Problem description:
All that is wanted is the span of lines from the one with "Instruction: Click the red" to the last line of the data, copied exactly.

Data provided: Begin

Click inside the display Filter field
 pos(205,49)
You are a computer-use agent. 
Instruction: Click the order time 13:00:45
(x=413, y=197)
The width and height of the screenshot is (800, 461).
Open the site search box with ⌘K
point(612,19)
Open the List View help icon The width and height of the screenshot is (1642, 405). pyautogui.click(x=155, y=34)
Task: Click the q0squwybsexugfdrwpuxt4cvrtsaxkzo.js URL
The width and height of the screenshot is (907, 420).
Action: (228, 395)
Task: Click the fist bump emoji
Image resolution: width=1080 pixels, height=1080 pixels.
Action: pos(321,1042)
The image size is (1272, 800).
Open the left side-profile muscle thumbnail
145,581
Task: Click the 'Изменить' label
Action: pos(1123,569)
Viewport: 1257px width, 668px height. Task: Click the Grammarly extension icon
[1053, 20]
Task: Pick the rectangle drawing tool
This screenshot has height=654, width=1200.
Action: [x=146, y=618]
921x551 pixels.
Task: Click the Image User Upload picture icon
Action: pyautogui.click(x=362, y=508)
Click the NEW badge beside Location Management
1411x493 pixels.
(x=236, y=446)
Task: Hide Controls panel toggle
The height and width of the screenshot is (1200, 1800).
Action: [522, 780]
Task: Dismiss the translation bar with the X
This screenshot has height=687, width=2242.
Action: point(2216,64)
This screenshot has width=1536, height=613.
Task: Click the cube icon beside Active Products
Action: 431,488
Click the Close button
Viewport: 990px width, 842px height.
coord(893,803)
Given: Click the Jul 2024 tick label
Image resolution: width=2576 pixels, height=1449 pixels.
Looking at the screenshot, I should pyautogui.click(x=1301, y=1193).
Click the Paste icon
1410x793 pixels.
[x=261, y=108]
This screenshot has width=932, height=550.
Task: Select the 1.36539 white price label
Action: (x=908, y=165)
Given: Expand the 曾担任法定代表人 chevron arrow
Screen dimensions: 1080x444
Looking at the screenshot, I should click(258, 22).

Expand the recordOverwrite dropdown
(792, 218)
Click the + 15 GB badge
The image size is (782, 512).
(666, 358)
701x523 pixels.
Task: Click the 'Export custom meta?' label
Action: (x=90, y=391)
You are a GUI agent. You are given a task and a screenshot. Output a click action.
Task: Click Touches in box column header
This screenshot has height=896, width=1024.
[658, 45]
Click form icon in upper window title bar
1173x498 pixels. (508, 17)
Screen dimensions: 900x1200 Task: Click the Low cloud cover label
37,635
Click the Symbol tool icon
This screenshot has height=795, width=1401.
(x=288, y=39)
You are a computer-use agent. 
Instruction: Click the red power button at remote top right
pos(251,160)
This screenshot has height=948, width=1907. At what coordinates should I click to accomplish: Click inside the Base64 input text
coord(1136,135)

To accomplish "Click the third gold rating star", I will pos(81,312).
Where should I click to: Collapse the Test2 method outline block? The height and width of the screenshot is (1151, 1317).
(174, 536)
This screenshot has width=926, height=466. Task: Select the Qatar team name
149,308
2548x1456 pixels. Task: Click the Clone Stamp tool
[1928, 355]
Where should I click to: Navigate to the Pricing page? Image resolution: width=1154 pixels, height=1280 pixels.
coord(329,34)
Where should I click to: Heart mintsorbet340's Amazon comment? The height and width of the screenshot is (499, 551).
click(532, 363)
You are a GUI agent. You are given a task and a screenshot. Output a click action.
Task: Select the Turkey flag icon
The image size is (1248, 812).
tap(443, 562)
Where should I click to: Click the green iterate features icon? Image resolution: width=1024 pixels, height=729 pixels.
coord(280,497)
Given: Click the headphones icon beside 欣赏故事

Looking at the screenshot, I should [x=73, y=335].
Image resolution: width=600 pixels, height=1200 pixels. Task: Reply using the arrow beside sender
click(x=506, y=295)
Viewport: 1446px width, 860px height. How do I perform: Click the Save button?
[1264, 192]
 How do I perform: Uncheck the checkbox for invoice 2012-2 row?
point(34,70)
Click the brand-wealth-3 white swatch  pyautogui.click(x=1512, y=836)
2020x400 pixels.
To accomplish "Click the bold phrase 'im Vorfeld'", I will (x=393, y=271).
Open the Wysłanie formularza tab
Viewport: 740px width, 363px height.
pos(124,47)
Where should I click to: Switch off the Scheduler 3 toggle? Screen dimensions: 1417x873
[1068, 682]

Data provided: End

Output of the exercise:
Instruction: Click the red power button at remote top right
pos(251,160)
This screenshot has height=948, width=1907. At what coordinates should I click to accomplish: Click inside the Base64 input text
coord(1136,135)

To accomplish "Click the third gold rating star", I will pos(81,312).
Where should I click to: Collapse the Test2 method outline block? The height and width of the screenshot is (1151, 1317).
(174, 536)
This screenshot has width=926, height=466. Task: Select the Qatar team name
149,308
2548x1456 pixels. Task: Click the Clone Stamp tool
[1928, 355]
Where should I click to: Navigate to the Pricing page? Image resolution: width=1154 pixels, height=1280 pixels.
coord(329,34)
Where should I click to: Heart mintsorbet340's Amazon comment? The height and width of the screenshot is (499, 551).
click(532, 363)
You are a GUI agent. You are given a task and a screenshot. Output a click action.
Task: Select the Turkey flag icon
The image size is (1248, 812).
tap(443, 562)
Where should I click to: Click the green iterate features icon? Image resolution: width=1024 pixels, height=729 pixels.
coord(280,497)
Given: Click the headphones icon beside 欣赏故事

Looking at the screenshot, I should [x=73, y=335].
Image resolution: width=600 pixels, height=1200 pixels. Task: Reply using the arrow beside sender
click(x=506, y=295)
Viewport: 1446px width, 860px height. How do I perform: Click the Save button?
[1264, 192]
 How do I perform: Uncheck the checkbox for invoice 2012-2 row?
point(34,70)
Click the brand-wealth-3 white swatch  pyautogui.click(x=1512, y=836)
2020x400 pixels.
To accomplish "Click the bold phrase 'im Vorfeld'", I will (x=393, y=271).
Open the Wysłanie formularza tab
Viewport: 740px width, 363px height.
pos(124,47)
Where should I click to: Switch off the Scheduler 3 toggle? Screen dimensions: 1417x873
[1068, 682]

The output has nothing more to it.